__ACTION ITEM__. Search the records that follow and extract every line containing the string "agent".

__STORED DATA__.
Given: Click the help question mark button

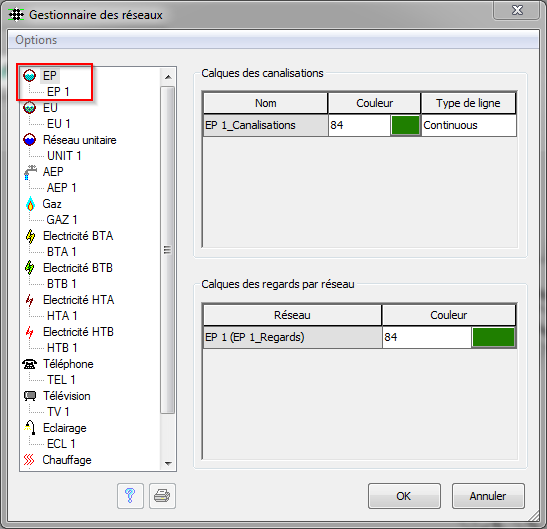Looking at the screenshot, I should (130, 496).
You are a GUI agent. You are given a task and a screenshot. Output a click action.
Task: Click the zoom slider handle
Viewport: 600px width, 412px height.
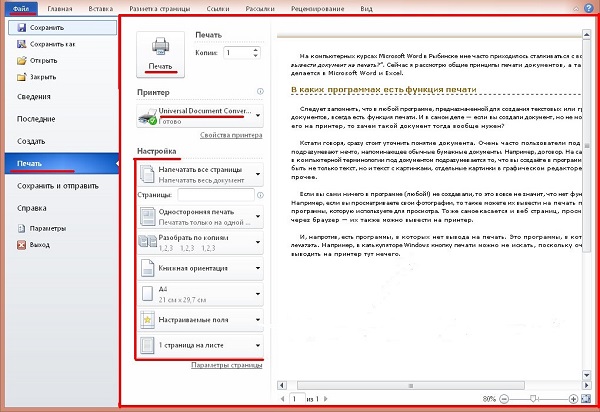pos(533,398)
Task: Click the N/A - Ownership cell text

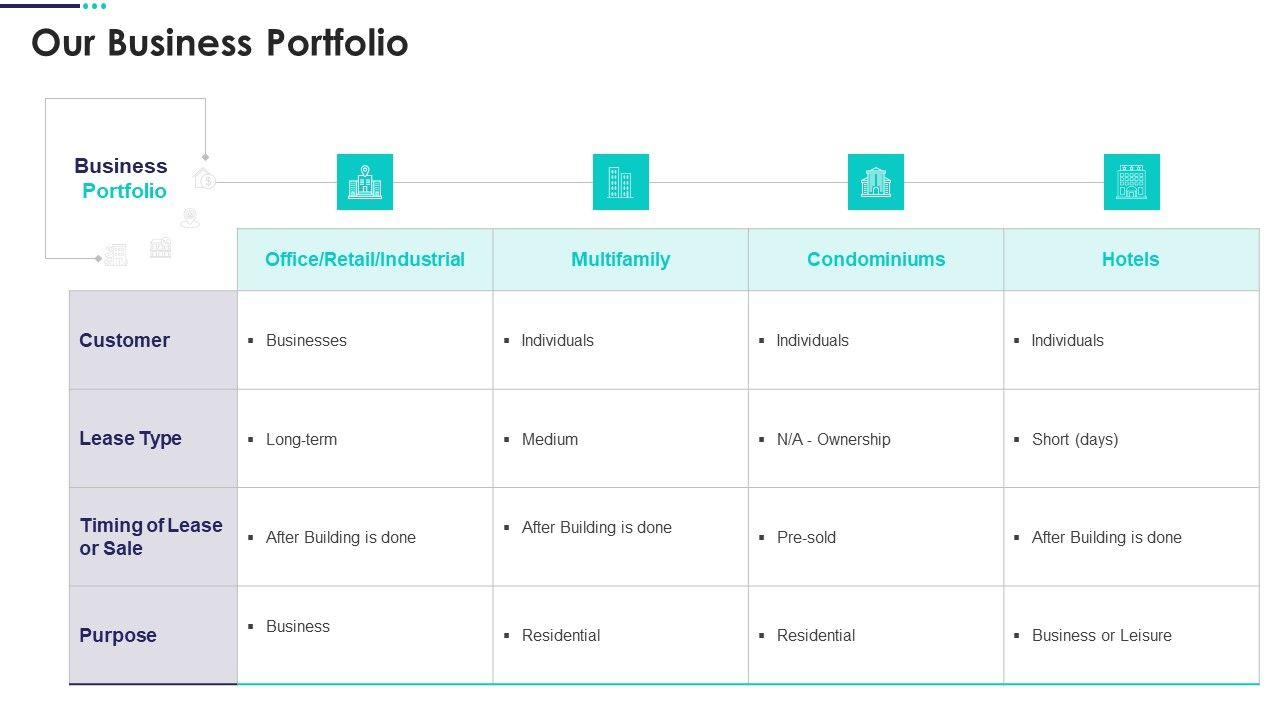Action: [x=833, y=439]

==

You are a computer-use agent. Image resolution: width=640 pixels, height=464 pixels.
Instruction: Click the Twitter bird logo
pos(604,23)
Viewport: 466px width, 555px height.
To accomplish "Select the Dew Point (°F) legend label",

* * *

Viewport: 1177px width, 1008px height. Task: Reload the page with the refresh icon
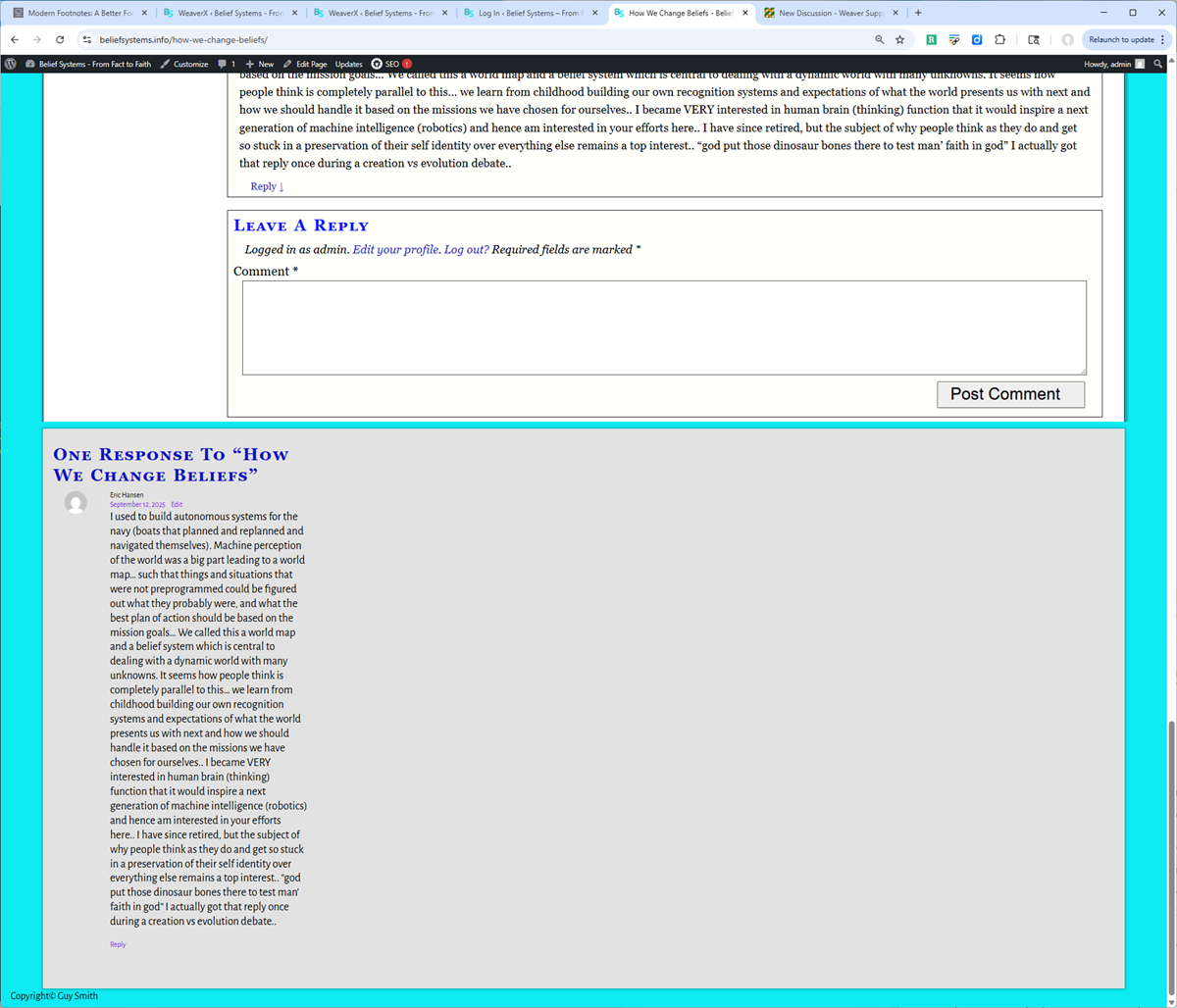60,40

__EXERCISE RESPONSE__.
You are a GUI agent. You are given a task and a screenshot. Output a click action.
You are a computer-use agent. Image resolution: width=640 pixels, height=464 pixels.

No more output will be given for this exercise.